(Stored entries)
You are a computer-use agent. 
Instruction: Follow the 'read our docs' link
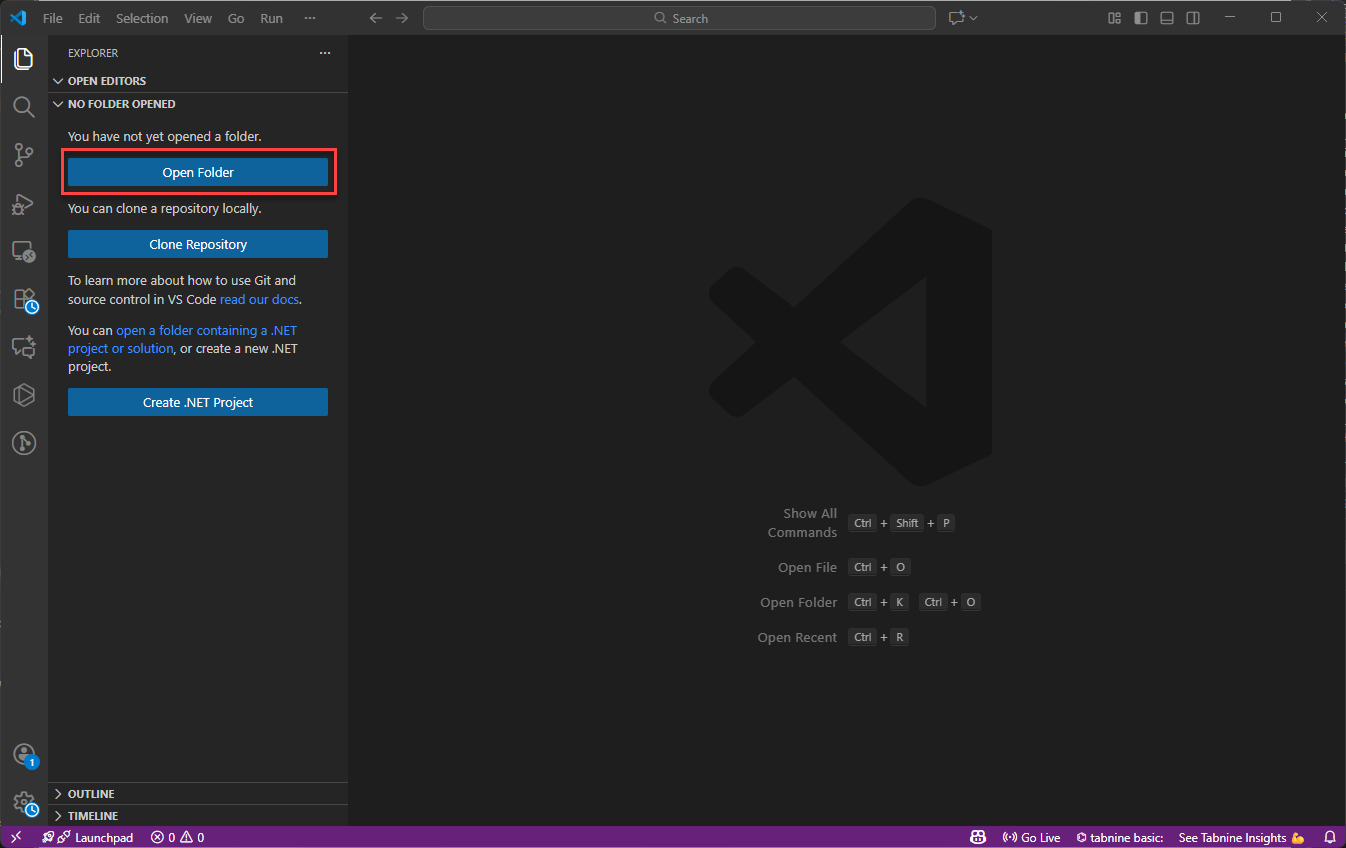pyautogui.click(x=259, y=299)
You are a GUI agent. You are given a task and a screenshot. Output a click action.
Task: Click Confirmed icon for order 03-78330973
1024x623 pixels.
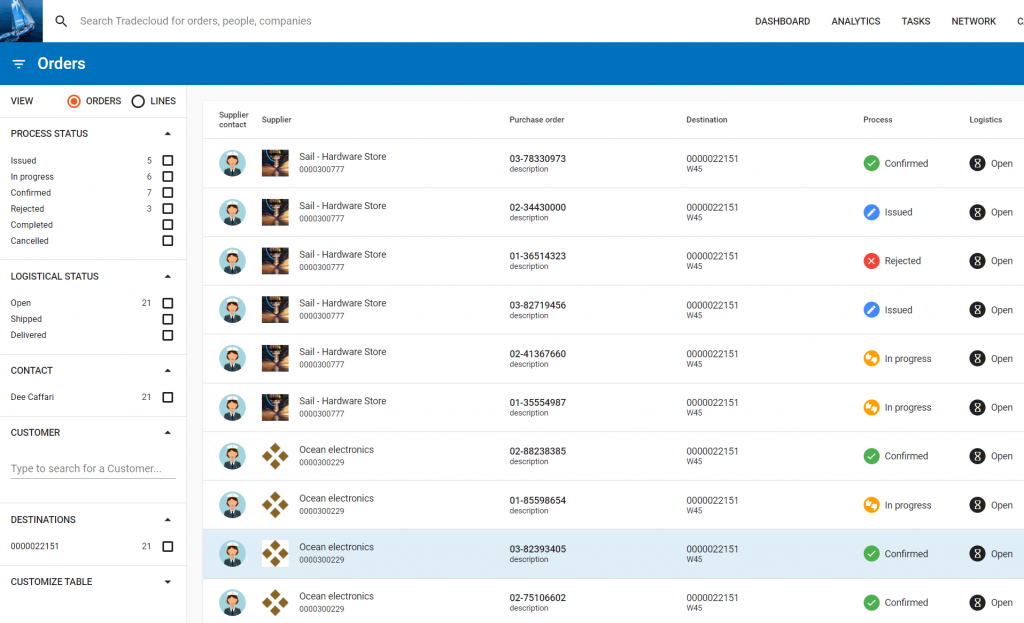tap(871, 163)
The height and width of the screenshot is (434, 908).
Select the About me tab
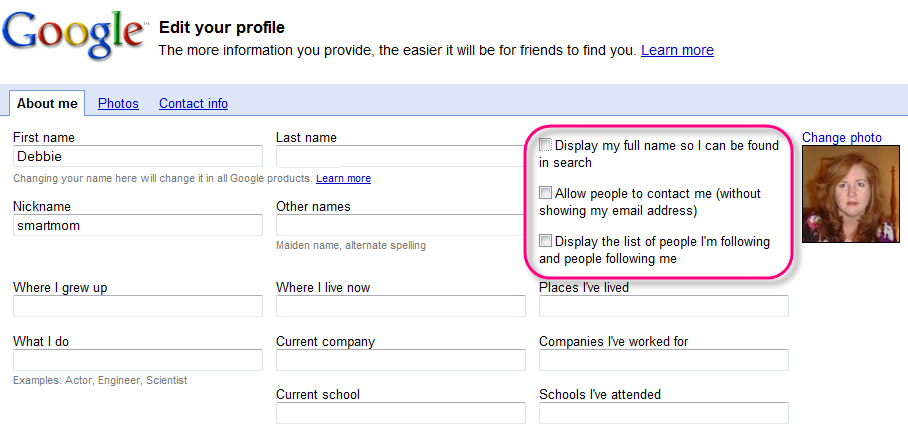click(47, 103)
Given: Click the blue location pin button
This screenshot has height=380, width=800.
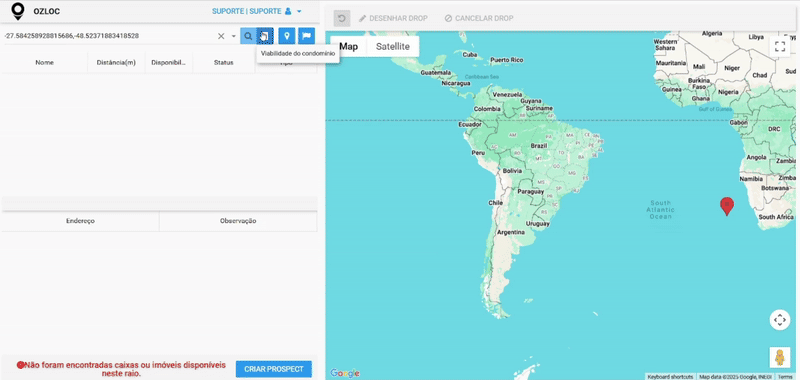Looking at the screenshot, I should [x=287, y=36].
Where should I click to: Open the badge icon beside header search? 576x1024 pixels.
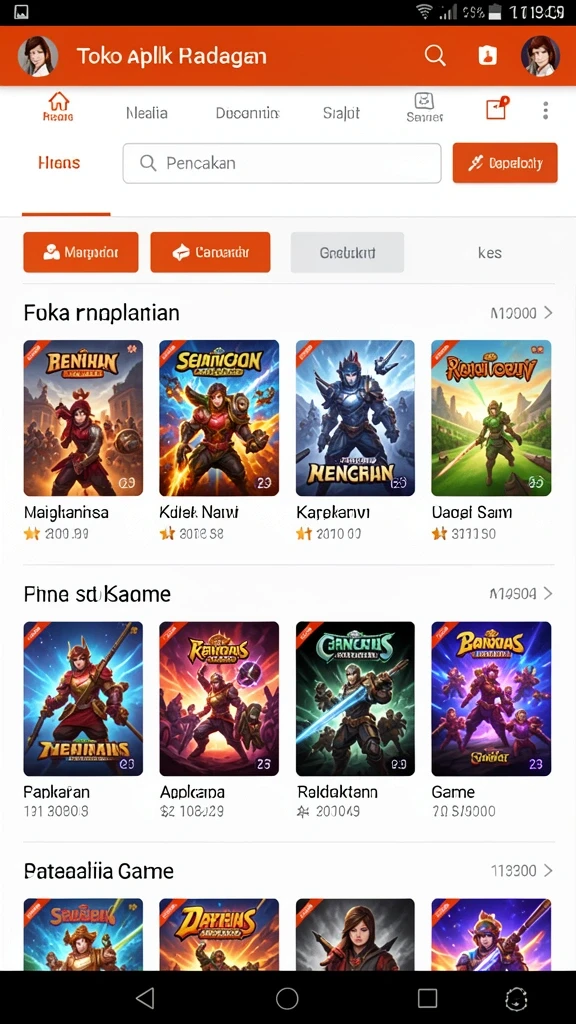click(487, 56)
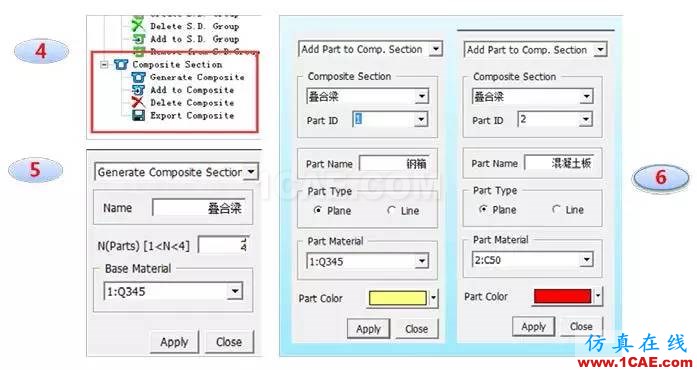Close the panel with Part ID 2

pyautogui.click(x=581, y=326)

• _Work request_
Return only the lines from the one that contains "Task: Click Confirmed" through the closing line of the data, inclusive, reproduced exactly and with every picture left out.

• _Solution for this problem_
Task: Click Confirmed icon for order 03-78330973
1024x623 pixels.
tap(871, 163)
The height and width of the screenshot is (434, 908).
Select the About me tab
click(47, 103)
Given: Click the blue location pin button
This screenshot has height=380, width=800.
Looking at the screenshot, I should [x=287, y=36].
Where should I click to: Open the badge icon beside header search? 576x1024 pixels.
click(487, 56)
Close the panel with Part ID 2

pyautogui.click(x=581, y=326)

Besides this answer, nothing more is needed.